I'm trying to setup my local environment to use my llama model but get an error saying "Failed to load model from file"
from llama_cpp import Llama
llm = Llama(model_path='/Users/rem/.cache/huggingface/hub/models--TheBloke--Llama-2-13B-Ensemble-v5-GGUF',
gqa=8)
output = llm(
"Q: Name the planets in the solar system?
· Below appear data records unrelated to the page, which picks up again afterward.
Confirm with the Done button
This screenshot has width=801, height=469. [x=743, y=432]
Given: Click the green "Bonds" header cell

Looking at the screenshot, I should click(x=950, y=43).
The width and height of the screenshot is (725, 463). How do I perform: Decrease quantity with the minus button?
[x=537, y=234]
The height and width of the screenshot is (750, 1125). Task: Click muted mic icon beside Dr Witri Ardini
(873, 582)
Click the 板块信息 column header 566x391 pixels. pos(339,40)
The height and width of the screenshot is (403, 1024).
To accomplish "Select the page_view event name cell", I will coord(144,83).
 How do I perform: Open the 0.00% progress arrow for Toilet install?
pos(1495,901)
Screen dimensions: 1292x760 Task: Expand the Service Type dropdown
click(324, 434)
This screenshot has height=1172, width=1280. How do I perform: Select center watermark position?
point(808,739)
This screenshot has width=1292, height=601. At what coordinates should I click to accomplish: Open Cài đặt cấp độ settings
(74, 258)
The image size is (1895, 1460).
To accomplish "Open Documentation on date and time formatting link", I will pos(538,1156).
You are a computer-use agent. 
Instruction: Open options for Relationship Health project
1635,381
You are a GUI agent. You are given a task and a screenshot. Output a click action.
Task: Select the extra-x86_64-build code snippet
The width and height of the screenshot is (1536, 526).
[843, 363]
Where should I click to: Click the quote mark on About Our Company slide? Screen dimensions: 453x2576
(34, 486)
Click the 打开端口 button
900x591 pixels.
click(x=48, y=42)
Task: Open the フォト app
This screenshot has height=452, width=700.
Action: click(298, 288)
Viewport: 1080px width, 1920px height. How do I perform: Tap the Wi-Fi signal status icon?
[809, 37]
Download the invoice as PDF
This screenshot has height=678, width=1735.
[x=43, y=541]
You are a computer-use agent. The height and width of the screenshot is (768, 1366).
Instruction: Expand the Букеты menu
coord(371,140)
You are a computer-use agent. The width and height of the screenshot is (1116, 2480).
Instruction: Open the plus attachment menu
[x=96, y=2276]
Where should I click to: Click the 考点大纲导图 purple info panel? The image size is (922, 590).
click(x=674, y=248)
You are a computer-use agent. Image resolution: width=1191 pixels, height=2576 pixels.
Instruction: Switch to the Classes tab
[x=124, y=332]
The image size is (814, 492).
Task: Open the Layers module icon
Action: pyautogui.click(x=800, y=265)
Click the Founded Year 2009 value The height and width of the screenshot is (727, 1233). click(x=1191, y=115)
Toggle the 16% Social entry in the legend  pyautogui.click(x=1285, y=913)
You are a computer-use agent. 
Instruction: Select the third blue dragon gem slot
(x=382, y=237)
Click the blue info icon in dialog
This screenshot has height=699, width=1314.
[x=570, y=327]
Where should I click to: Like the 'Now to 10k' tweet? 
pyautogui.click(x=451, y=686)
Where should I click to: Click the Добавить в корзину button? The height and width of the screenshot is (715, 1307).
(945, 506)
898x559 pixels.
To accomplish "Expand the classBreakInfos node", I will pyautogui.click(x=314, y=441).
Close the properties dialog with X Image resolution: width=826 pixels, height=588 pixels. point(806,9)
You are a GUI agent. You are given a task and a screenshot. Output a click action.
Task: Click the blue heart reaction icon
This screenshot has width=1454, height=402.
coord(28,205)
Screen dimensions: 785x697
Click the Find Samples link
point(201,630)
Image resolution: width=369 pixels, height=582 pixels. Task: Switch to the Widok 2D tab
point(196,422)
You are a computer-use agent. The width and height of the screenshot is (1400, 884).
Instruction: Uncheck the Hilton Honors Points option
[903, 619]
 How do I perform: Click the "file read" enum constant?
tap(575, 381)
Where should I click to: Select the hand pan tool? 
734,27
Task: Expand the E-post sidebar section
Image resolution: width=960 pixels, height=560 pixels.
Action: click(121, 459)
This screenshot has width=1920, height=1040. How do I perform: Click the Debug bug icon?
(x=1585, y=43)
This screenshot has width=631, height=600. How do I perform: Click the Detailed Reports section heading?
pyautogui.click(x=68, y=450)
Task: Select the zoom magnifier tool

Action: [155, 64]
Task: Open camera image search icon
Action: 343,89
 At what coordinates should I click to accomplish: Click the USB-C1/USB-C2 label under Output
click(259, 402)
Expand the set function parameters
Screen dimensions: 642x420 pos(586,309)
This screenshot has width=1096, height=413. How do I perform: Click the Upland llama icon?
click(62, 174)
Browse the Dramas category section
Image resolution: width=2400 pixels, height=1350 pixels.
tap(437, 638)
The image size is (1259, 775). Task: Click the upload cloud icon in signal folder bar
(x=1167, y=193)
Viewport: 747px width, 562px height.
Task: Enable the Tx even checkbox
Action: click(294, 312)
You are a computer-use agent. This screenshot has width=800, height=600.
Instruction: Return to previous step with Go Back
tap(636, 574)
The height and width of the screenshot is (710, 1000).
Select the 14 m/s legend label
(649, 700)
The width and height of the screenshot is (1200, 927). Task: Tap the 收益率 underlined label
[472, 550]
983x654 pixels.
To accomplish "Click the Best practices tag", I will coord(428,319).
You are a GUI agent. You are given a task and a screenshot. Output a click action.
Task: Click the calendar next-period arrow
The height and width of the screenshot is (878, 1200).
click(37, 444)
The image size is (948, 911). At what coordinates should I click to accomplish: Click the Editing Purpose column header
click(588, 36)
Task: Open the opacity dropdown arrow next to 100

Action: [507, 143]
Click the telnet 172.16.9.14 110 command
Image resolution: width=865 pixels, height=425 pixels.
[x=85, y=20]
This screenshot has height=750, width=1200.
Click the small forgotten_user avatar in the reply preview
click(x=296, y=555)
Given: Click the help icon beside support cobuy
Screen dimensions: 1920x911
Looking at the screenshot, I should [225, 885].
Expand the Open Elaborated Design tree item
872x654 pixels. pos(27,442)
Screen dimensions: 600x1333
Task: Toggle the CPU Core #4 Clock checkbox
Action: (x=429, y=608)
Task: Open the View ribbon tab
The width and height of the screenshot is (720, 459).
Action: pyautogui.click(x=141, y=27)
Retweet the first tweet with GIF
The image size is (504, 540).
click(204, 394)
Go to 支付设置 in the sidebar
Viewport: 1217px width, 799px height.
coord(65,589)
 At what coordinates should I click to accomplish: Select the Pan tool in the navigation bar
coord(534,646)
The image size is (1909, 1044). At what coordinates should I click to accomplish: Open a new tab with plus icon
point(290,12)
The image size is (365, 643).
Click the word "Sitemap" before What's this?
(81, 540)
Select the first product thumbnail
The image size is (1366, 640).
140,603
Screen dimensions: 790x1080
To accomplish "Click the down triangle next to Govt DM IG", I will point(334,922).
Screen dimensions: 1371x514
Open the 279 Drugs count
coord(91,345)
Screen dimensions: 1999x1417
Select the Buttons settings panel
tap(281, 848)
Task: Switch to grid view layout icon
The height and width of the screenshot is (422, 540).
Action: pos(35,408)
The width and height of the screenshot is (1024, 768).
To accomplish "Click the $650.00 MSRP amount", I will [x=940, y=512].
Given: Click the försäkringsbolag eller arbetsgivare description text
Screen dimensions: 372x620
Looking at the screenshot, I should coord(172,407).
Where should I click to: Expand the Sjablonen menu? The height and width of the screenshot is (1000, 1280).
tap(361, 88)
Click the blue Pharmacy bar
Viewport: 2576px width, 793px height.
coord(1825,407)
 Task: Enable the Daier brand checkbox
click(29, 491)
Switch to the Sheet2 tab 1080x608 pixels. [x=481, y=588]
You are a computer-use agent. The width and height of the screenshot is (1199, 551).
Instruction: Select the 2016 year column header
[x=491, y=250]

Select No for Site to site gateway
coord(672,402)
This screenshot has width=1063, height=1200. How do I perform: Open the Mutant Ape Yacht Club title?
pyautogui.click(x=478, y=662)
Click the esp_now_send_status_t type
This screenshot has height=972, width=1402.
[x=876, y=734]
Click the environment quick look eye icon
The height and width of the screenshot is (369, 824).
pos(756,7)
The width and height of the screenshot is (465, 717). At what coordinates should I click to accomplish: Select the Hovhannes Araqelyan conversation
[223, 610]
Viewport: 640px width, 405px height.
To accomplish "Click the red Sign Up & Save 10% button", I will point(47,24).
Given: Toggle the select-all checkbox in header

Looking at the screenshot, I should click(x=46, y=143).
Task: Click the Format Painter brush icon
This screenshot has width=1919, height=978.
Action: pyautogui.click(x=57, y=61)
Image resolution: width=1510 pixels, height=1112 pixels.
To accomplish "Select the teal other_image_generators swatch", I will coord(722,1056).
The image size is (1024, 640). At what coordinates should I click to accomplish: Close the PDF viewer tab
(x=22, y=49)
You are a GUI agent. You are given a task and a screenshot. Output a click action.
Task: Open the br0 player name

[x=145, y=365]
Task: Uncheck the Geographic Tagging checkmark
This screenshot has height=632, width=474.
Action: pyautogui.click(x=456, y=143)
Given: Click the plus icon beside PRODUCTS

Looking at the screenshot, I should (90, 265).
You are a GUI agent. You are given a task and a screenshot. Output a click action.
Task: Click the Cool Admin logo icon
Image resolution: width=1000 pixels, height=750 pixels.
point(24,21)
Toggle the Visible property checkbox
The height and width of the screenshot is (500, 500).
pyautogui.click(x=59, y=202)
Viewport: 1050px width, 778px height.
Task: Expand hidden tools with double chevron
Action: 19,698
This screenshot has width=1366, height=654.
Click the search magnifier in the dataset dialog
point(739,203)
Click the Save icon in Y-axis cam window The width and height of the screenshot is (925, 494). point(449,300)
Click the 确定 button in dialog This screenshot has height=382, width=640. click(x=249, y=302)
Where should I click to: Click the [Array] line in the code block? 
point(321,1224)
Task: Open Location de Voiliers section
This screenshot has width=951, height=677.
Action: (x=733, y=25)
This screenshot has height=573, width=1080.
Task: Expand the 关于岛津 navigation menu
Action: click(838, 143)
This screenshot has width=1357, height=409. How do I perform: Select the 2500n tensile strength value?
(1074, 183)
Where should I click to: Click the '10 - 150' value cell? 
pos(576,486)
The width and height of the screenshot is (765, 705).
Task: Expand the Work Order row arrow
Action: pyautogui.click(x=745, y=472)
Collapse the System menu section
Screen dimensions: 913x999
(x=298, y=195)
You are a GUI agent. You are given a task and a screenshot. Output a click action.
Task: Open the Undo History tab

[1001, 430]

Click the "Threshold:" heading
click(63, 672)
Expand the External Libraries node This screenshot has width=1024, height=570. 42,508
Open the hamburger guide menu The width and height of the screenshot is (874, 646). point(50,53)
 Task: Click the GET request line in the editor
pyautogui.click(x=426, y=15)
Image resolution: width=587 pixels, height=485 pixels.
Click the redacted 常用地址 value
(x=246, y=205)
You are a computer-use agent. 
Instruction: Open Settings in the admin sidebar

A: ", # Prompt
max_tokens=32, # Generate up to 32 tokens, set to None to generate up to the end of the context window
stop=["Q:", "\n"], # Stop generating just before the model would generate a new question
echo=True # Echo the prompt back in the output
)
The models are located in the same path, here is the output of scan-cache
(ms-nlp) REMs-MacBook-Pro:m3g prem$ huggingface-cli scan-cache
REPO ID REPO TYPE SIZE ON DISK NB FILES LAST_ACCESSED LAST_MODIFIED REFS LOCAL PATH
------------------------------------- --------- ------------ -------- -------------- -------------- ---- ---------------------------------------------------------------------------------
TheBloke/Llama-2-13B-Ensemble-v5-GGUF model 0.0 0 10 minutes ago 29 minutes ago main /Users/rem/.cache/huggingface/hub/models--TheBloke--Llama-2-13B-Ensemble-v5-GGUF
TheBloke/Llama-2-13B-GGUF model 0.0 0 10 minutes ago 3 hours ago main /Users/rem/.cache/huggingface/hub/models--TheBloke--Llama-2-13B-GGUF
TheBloke/Llama-2-7b-Chat-GGUF model 0.0 0 3 hours ago 3 hours ago main /Users/rem/.cache/huggingface/hub/models--TheBloke--Llama-2-7b-Chat-GGUF
Done in 0.0s. Scanned 3 repo(s) for a total of 0.0.